Top of Supplied text

A new study has documented the first instance of a non-human (Animal), a Sumatran orangutan named Rakus, using a medicinal plant to treat a facial wound.

Key Findings:

  • A male orangutan, named Rakus, residing in Suaq Balimbing, Sumatra (Indonesia), was recently observed by scientists using a medicinal plant to treat a wound on his face. 
  • Rakus sustained a facial wound and selectively used leaves of the Akar Kuning plant (Fibraurea tinctoria) to treat it. 
  • The process involved chewing the leaves, applying the resulting juice to the wound, and covering it with the chewed leaves. The wound healed within five days.
  • The plant is known for its analgesic and antipyretic properties and is frequently utilized in traditional medicine by local communities to address a range of ailments, including malaria.
  • The chemical compounds in the Akar Kuning plant have antibacterial, anti-inflammatory, and antioxidant and other bioactive properties related to the process of wound healing.
  • While self-medication in non-human species is not uncommon, Rakus’ intentional and repeated treatment of a wound with a biologically active substance is unprecedented.
  • This behaviour suggests that wound treatment with plants may be a novel addition to the orangutan’s behaviour.

About Orangutans

IUCN status: Critically Endangered

Scientific name: Pongo

There are three species within the Pongo genus:

  • Pongo pygmaeus (Bornean orangutan)
  • Pongo abelii (Sumatran orangutan)
  • Pongo tapanuliensis (Tapanuli orangutan)

They inhabit the rainforests of Borneo and Sumatra.

Characterized by their reddish-brown fur and long arms.

Highly intelligent and known to use tools in their daily activities.

Bottom of Supplied text
Top of Listed records

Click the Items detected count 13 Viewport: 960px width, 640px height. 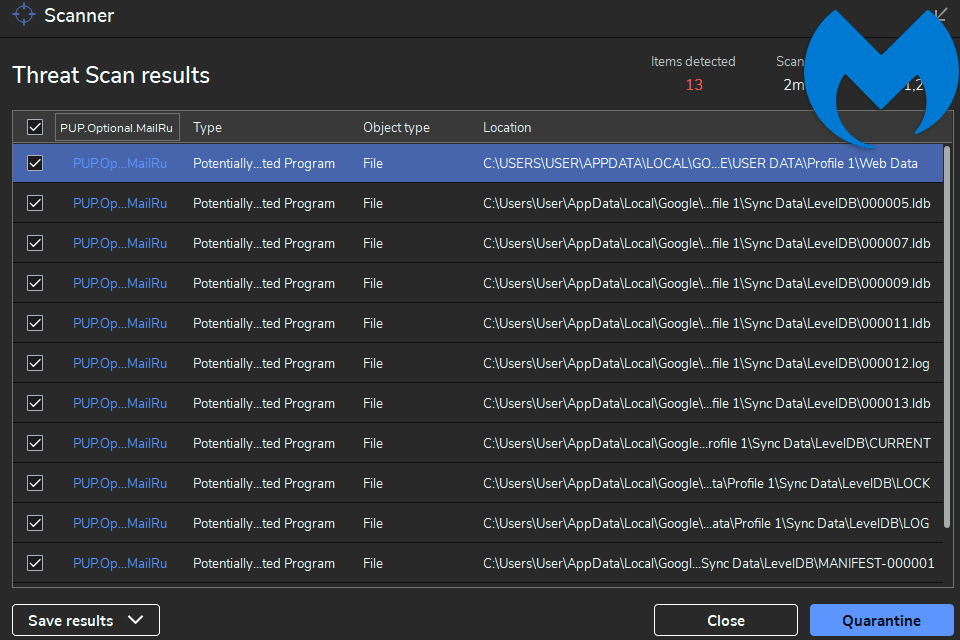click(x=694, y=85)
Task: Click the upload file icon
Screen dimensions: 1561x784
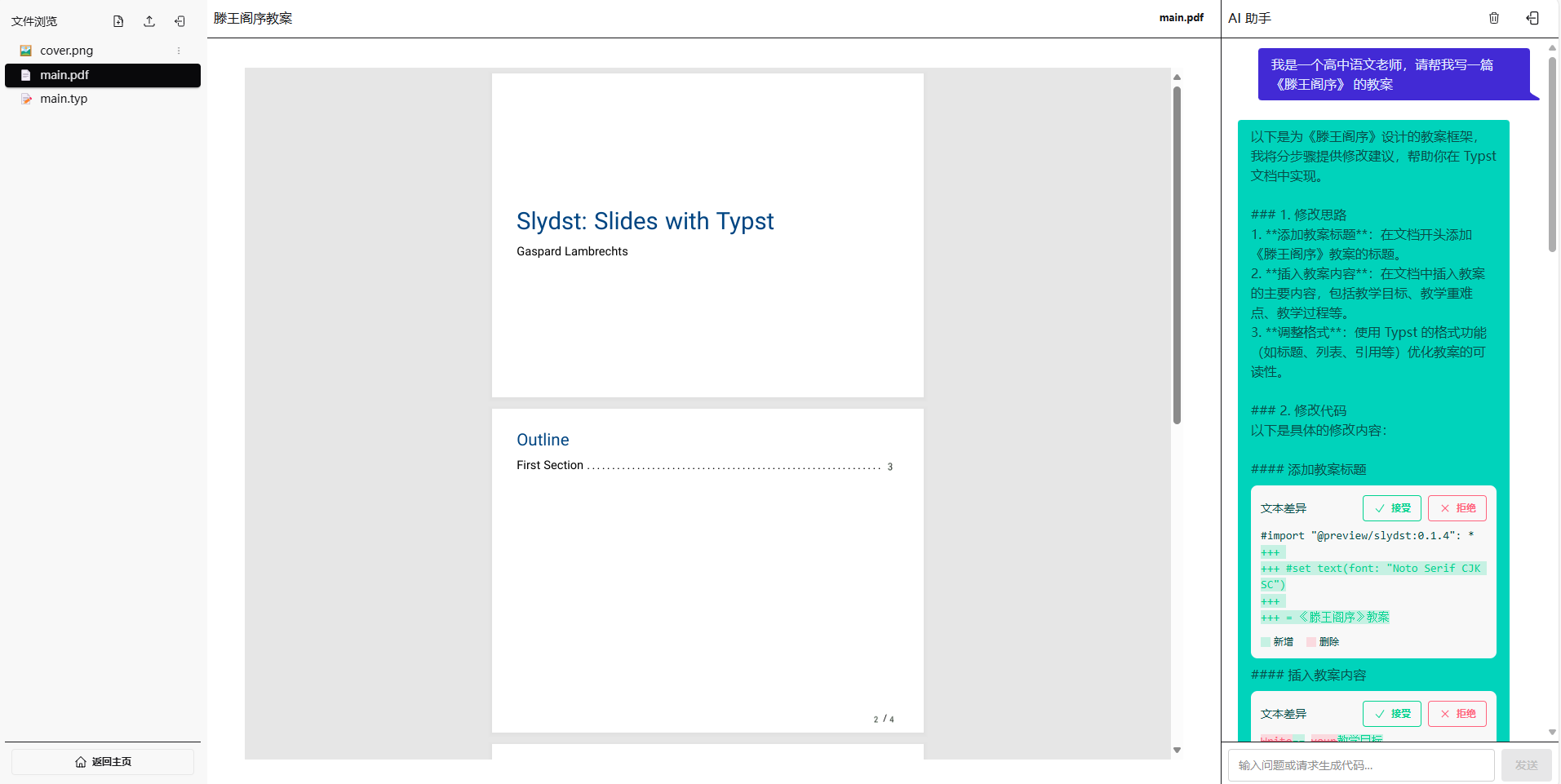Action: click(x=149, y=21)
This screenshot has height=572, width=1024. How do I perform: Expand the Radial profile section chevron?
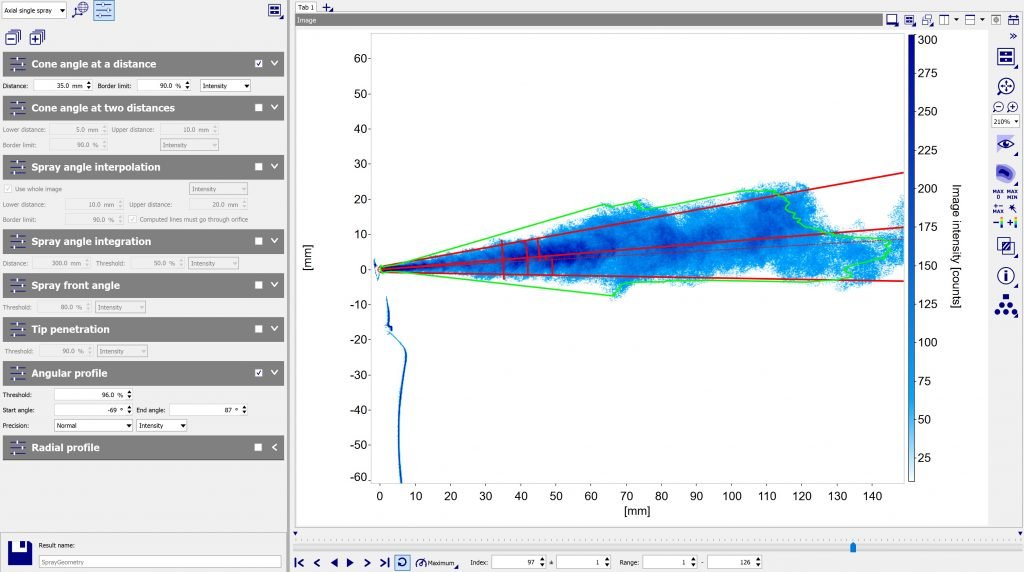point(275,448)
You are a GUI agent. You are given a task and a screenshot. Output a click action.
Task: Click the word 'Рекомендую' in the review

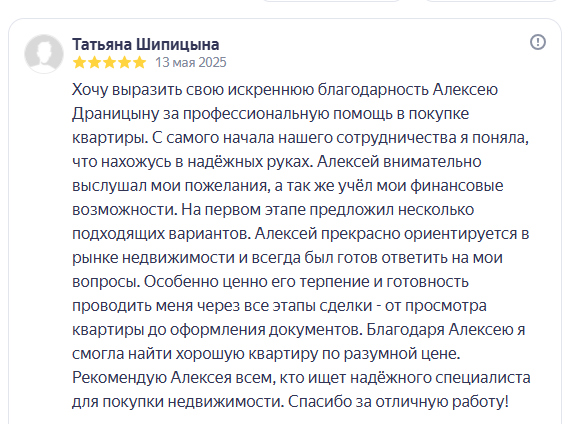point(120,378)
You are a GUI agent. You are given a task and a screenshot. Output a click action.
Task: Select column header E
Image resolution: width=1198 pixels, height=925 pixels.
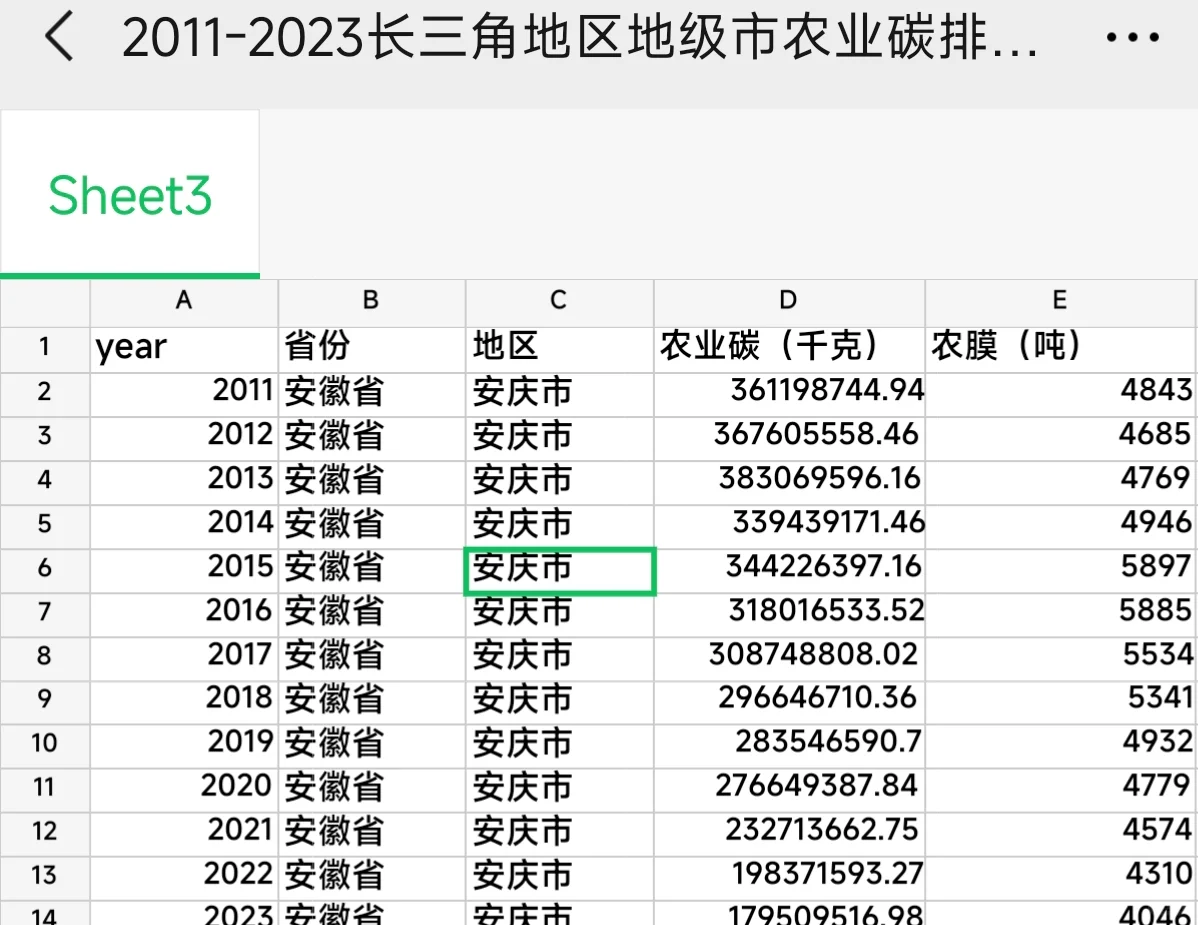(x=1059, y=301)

Bottom of Listed records
Top of Listed records

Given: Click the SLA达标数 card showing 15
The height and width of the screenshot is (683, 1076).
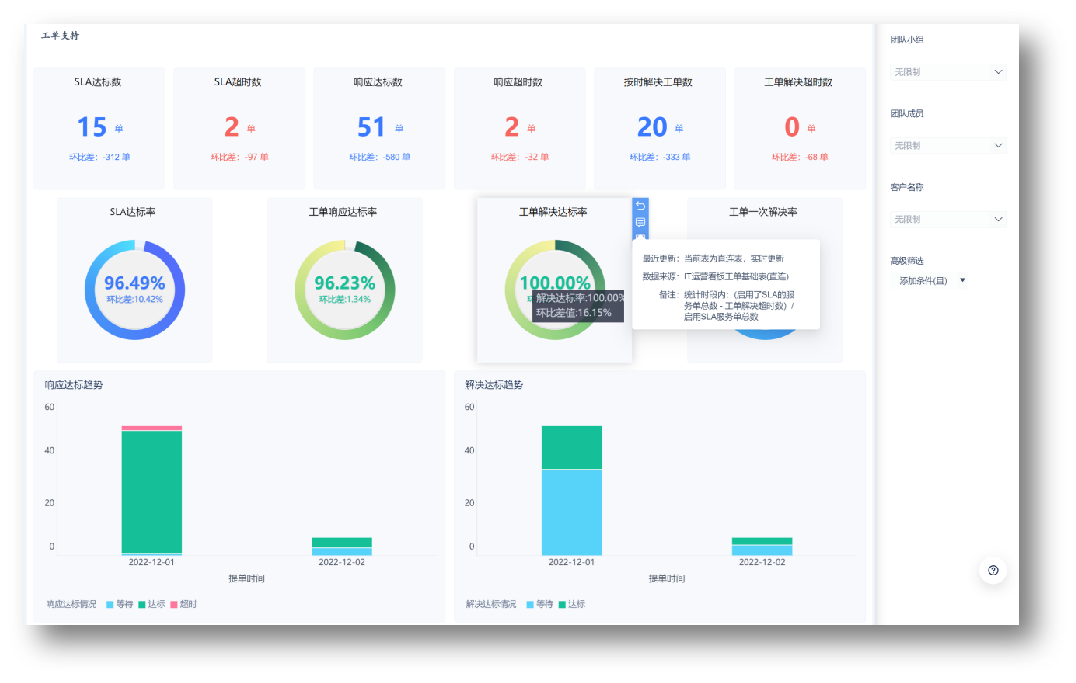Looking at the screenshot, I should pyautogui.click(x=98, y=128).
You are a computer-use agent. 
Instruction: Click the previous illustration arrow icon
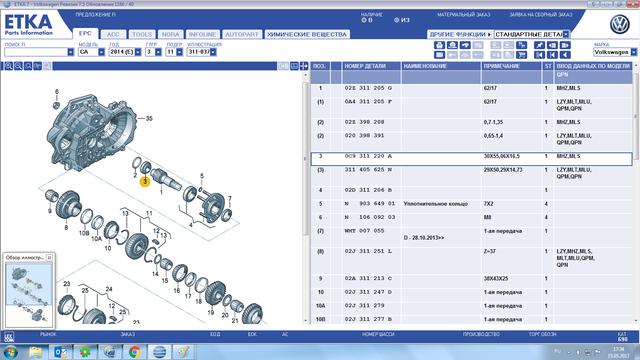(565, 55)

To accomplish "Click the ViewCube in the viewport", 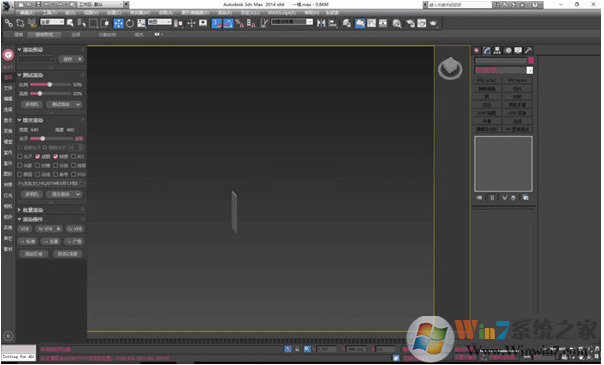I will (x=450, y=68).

Bottom of Listed records
Top of Listed records

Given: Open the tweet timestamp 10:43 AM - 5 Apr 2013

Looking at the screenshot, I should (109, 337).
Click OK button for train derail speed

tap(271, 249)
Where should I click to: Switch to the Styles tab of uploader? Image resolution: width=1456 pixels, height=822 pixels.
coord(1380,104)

Bottom of Listed records

Continue the text on the orangutan Rakus and the medicinal plant from the point where it ends. Nothing in the listing is needed here.

- _Task response_
Primarily frugivorous but also consumes leaves, bark, and insects.

Threatened by habitat loss due to deforestation, illegal hunting, and the illegal pet trade.

Orangutans are one of the extant (Living i.e. not extinct) species of great apes, along with the Common Chimpanzee, Gorilla, and Bonobo.

Significance of the Study:

  • This discovery sheds light on the power of cognition behaviour in animals, particularly practices related to self-medication in non-human species.
  • It raises questions about the evolutionary origins of human medical practices.
  • It highlights the importance of biodiversity conservation, as medicinal plants used by animals can potentially benefit human health research.

The Human Connection:

  • The earliest human records of wound care practices date back to 2200 BCE (Before Common Era)
  • Scientists suggest that self-medication of wound treatment is not exclusive to humans, as the great apes are known to ingest specific plants to treat parasite infection. 
  • It indicates a possible common underlying mechanism for recognizing and applying substances with medical properties.